Valuable artifacts from Wittenberg prove the importance of the town in the 13th century
In the winter of 2003-2004, an extensive archeological excavation took place in the grounds of Schlossplatz 4 in Wittenberg . The reason for the excavation was the construction of a health and convention center. From the beginning the property owners were very interested in the archeological excavations. Their generosity in being ready to accept delays and financial sacrifices, made it possible to examine an area of 70 square meters (84 square yards) and gain important knowledge of the medieval history of the town.
In a relatively small, undamaged area, seven ovens from the 13th and 14th centuries were found, the highlight being an almost intact warm air heater of the late 14th century, which could be excavated with generous support from the property owners. A domed clay oven, with the bottom still intact, is also very impressive. The fact that there are so many fireplaces in such a small area shows that in the Middle Ages cooking and heating facilities were located here.
In the beginning, this area was probably used as a kitchen, later it accommodated a heater and perhaps workshops. Unfortunately, it was impossible to learn anything about the buildings in which the ovens were found. In any case, the warm air heating must have belonged to a stone building. This exclusive setup shows that this was a wealthy area.
This assumption can be supported with three findings. When the layer of the 12th and13th century was removed, a pointed bronze item appeared that at first could not be identified. As the rare find was restored by the LfA (state archeology center), it appeared that this item was a part of a Schwertortband. Some time later the archeologists unearthed a second, corroded but complete Schwertortband (the ornamental part of a scabbard). In a dig site dating from the early 14th century, a colored piece of glass was found. It differs from local medieval glass mainly by its width and color.
The coloring consists of ornaments in gold enamel with red contours and single colorful droplets. This piece of glass is probably a part of a bowl, whose inside was painted and which came from the orient. In the Middle Ages glass vessels of this kind were mainly made in the Syrian city of Aleppo.

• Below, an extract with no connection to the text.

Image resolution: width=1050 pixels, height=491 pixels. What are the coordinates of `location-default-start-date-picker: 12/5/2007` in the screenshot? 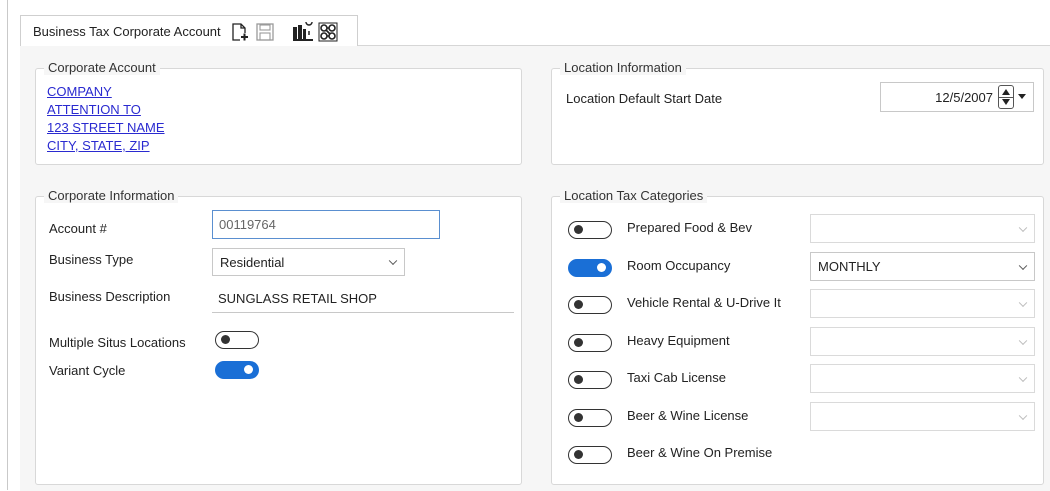 It's located at (957, 97).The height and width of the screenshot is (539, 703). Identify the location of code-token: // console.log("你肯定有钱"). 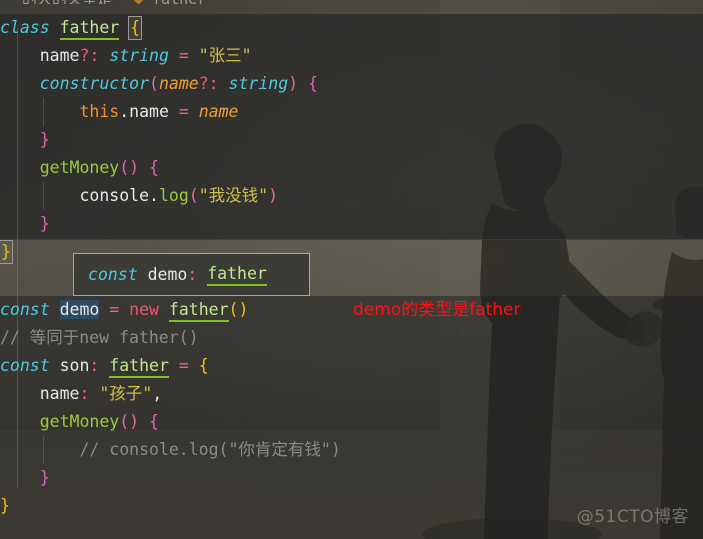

The two Schwertortbänder and the piece of bowl as well as the warm air heaters make you wonder about the medieval inhabitants of the excavated area. Right next to the excavations is the Wittenberg castle, which was erected on the ruins of the old town castle. Hardly anything is known of this building. Referring to the results of the excavations one may assume that the castle or the adjacent fortifications extended further to the north than the later castle. The lords of this medieval castle were the Ascanians, who were the Saxon electors until 1422. Maybe the Schwertortbänder were produced in the adjacent fortifications and maybe the oriental glass vessel came to the Wittenberg court in the wake of the crusades, or maybe the warm air heaters had something to do with the tower-like building (which has been impossible to identify as of yet) and which can be recognized in a print of the town from the year 1536. We have only started to examine the castle grounds, but we can be sure that in the coming years we will gain much more precise knowledge of medieval Wittenberg.